[TO DO]: Rewrite the lines of the entries below, starting with the line that contains "Task: Click the 'In case of problems' text" and going on through the line that contains "[x=383, y=333]", as a Markdown table with the columns Row and Entry line. Leave out blank lines.

(Entries for locating described items)
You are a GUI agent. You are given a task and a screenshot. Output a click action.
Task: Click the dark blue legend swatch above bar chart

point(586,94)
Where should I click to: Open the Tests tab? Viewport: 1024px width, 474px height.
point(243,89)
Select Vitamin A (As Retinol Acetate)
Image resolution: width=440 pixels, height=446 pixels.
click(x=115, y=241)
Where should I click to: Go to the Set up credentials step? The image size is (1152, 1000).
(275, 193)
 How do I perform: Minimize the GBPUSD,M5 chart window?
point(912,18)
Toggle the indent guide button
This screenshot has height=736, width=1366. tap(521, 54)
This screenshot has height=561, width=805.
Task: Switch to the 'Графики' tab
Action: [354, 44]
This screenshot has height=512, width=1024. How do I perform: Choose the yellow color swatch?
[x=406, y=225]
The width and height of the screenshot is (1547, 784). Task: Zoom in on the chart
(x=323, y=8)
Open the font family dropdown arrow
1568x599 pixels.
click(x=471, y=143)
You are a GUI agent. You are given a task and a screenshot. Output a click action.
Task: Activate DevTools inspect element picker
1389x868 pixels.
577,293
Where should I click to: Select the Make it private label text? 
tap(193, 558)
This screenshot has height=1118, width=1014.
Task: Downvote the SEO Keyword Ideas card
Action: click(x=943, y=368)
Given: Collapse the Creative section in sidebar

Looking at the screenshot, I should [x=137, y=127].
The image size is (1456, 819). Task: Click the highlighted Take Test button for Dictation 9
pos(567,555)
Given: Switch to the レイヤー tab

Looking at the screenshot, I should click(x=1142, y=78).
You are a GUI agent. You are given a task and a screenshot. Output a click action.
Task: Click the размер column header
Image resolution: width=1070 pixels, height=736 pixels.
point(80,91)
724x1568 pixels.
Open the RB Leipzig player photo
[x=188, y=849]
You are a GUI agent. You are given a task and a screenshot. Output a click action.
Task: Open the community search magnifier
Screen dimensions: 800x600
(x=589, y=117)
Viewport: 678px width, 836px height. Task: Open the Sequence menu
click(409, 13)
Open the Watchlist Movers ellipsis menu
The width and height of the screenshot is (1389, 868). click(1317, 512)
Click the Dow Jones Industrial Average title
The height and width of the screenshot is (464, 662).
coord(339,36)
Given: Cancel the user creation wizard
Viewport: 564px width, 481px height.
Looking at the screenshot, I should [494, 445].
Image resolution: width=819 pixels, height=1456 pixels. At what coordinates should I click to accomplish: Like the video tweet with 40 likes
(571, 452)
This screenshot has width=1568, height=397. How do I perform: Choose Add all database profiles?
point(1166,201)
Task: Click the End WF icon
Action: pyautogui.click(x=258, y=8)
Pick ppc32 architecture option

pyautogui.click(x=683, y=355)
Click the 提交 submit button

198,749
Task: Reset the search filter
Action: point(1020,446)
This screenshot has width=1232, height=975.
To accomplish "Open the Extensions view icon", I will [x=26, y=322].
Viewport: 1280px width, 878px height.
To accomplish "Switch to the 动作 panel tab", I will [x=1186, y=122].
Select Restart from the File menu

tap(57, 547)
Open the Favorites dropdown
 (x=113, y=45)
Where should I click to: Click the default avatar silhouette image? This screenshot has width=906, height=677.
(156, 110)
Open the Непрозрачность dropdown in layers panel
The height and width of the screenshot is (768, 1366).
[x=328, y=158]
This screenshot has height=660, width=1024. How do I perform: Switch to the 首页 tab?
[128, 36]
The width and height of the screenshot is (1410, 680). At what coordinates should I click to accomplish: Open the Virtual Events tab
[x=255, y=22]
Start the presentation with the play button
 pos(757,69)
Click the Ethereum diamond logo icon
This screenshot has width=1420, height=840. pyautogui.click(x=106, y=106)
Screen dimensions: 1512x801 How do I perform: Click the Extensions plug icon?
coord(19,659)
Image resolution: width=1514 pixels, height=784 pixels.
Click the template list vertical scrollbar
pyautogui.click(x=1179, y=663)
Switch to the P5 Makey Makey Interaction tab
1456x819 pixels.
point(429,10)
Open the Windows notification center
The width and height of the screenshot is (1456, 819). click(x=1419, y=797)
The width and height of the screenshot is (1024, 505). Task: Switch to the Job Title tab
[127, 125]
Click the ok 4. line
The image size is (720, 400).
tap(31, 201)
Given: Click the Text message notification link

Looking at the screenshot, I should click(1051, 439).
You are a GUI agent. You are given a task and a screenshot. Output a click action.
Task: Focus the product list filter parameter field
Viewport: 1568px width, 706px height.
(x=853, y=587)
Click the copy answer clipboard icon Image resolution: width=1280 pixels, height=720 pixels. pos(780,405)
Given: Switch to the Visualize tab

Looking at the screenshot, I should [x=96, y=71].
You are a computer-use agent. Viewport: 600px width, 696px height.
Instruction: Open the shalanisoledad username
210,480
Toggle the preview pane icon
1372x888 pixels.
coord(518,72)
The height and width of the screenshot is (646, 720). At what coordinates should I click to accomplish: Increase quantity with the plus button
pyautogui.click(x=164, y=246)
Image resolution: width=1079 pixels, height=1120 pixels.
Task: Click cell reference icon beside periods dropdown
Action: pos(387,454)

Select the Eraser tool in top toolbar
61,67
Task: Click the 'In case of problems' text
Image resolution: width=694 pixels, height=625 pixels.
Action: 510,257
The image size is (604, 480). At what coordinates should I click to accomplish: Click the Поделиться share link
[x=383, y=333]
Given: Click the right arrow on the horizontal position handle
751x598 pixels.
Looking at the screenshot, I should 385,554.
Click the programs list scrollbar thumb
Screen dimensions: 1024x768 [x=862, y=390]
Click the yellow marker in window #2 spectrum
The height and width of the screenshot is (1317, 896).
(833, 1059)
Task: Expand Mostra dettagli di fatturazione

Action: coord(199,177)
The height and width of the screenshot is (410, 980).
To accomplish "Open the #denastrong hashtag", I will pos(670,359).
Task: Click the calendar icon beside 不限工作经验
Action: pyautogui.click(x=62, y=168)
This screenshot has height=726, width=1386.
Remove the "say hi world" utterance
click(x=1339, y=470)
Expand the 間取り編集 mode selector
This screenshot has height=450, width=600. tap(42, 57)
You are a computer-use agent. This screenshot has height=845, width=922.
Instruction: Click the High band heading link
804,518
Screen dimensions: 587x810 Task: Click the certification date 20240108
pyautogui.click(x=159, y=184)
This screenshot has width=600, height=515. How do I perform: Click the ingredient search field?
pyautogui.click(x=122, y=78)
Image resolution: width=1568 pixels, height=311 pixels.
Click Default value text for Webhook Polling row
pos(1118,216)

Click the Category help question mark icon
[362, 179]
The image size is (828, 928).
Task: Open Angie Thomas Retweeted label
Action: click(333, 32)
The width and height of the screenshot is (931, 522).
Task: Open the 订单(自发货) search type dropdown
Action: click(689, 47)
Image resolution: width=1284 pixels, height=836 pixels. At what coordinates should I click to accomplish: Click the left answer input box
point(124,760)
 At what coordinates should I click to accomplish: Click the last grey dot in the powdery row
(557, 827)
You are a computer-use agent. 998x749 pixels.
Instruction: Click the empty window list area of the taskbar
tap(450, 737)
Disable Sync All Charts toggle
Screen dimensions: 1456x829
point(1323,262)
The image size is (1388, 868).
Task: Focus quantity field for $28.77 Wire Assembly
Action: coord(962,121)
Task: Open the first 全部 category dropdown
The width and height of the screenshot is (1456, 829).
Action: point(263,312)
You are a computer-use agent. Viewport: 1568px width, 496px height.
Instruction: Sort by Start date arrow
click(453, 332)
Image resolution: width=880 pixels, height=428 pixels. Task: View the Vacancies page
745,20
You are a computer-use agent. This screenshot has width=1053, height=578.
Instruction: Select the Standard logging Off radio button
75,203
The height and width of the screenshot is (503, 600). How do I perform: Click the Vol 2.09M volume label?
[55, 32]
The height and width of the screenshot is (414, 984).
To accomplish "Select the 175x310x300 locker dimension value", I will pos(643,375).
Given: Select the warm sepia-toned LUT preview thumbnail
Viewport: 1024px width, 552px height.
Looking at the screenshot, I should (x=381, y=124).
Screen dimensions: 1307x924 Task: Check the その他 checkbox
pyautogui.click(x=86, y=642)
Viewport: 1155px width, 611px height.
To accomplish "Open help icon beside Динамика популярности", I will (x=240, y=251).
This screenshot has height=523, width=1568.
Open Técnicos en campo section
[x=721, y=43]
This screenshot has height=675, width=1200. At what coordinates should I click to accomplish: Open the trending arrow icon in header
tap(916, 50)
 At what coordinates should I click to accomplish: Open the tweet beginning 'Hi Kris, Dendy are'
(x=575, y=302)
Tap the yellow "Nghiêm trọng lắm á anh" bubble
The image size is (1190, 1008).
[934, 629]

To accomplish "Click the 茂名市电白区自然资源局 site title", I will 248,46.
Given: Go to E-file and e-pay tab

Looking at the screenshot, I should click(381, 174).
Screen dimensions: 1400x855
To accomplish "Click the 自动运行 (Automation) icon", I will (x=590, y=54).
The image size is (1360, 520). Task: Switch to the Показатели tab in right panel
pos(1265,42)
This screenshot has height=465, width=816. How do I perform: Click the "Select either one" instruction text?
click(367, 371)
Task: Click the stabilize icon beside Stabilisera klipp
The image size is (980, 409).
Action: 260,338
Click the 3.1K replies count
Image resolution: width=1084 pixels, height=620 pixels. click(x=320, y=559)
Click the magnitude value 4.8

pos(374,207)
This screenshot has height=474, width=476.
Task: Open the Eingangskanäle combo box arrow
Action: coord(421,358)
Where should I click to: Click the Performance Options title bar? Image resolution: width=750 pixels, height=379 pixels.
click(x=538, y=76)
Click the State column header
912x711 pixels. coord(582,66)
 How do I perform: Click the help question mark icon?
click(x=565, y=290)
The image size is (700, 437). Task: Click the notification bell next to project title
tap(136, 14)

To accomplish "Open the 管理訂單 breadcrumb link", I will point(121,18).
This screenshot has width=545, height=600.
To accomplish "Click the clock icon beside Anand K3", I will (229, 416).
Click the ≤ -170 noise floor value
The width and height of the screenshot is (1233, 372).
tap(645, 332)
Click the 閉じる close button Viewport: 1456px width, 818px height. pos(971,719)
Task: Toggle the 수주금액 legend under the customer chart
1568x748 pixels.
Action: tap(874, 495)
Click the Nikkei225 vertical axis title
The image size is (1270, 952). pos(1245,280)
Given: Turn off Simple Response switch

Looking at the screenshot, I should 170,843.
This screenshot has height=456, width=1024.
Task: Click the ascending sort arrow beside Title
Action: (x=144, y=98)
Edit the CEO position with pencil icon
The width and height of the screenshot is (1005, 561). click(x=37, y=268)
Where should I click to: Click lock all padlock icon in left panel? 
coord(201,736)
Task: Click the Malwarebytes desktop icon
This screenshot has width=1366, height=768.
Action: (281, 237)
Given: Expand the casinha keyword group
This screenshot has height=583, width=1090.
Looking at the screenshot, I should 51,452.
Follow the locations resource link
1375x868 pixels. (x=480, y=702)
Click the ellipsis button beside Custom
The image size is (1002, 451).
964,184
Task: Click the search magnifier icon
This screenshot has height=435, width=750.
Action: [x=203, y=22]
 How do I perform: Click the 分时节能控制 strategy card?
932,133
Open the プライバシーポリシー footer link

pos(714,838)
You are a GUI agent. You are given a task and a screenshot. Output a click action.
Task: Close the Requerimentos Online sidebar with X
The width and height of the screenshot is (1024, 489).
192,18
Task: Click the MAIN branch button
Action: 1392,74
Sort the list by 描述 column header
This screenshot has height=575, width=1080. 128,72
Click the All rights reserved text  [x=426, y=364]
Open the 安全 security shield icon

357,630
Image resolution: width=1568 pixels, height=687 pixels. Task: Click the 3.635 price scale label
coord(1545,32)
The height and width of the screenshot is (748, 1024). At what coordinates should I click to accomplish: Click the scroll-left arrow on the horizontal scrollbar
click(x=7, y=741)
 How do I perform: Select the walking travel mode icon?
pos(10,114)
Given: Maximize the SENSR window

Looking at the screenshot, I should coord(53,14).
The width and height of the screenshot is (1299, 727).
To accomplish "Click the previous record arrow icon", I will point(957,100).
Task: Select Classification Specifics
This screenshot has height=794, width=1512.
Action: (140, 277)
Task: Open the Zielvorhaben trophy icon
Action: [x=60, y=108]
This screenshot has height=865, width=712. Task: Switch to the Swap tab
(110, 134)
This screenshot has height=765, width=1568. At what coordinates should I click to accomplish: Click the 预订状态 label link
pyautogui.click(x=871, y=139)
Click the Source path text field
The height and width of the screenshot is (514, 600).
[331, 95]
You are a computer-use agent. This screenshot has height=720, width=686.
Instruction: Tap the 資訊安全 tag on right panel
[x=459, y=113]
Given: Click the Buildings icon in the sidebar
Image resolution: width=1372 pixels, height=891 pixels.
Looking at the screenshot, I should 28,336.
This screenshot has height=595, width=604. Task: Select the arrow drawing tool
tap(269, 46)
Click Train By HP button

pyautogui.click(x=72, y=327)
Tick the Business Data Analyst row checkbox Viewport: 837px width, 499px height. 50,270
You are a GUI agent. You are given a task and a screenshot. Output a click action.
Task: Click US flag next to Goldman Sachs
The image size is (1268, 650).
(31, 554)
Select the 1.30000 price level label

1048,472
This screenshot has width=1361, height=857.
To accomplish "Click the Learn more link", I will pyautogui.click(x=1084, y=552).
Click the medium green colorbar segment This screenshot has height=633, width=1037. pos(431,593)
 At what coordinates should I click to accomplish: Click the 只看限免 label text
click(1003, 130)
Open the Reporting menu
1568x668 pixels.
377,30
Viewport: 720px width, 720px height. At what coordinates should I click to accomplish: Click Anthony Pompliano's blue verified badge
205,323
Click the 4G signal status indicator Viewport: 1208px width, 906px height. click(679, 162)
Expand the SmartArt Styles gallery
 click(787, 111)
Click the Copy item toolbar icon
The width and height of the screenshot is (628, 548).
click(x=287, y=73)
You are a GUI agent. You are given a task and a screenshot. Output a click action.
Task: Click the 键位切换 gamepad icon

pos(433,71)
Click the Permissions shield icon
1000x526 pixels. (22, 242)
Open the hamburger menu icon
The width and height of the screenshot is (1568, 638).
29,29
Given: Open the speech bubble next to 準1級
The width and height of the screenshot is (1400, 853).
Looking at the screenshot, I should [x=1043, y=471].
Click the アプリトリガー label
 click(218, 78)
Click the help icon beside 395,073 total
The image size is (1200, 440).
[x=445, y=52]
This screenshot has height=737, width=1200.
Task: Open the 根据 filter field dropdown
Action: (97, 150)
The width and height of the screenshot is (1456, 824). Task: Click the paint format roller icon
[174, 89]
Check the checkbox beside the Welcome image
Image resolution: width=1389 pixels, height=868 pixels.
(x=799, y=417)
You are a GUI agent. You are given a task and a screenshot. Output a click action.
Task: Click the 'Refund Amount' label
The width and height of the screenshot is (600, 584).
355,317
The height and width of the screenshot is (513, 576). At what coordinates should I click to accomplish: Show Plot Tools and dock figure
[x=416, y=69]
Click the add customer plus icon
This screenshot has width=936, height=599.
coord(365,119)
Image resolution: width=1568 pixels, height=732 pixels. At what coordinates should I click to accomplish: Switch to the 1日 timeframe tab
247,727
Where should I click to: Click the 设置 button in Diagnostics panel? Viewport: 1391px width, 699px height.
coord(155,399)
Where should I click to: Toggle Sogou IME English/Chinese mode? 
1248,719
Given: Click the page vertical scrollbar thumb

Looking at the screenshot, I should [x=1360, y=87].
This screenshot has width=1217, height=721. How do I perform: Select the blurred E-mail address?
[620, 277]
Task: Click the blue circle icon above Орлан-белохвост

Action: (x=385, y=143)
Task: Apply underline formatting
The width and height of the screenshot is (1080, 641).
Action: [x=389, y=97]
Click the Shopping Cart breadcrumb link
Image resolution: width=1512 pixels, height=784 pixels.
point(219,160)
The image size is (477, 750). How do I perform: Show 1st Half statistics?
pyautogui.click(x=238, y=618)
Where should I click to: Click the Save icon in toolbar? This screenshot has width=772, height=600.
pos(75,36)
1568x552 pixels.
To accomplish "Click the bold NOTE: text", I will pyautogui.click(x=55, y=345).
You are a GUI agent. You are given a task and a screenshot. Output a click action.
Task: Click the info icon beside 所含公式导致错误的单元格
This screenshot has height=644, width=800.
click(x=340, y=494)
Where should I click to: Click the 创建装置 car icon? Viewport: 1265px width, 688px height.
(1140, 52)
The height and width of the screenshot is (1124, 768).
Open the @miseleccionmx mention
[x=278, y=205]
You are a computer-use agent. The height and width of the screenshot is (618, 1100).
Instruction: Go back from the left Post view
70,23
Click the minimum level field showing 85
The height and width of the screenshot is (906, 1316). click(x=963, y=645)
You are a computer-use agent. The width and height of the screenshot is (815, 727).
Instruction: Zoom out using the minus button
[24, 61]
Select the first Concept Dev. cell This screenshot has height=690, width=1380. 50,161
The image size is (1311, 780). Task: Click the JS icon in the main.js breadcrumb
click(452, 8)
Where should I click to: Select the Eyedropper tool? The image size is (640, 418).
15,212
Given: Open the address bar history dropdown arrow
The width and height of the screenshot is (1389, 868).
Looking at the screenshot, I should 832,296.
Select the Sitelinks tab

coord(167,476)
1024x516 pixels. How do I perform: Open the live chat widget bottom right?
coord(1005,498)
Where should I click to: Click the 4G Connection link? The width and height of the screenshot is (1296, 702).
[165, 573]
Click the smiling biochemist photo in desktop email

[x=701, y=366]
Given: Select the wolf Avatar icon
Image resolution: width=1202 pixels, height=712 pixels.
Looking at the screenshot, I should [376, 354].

[EXERCISE RESULT]:
| Row | Entry line |
|---|---|
| 1 | Task: Click the 'In case of problems' text |
| 2 | Image resolution: width=694 pixels, height=625 pixels. |
| 3 | Action: 510,257 |
| 4 | The image size is (604, 480). At what coordinates should I click to accomplish: Click the Поделиться share link |
| 5 | [x=383, y=333] |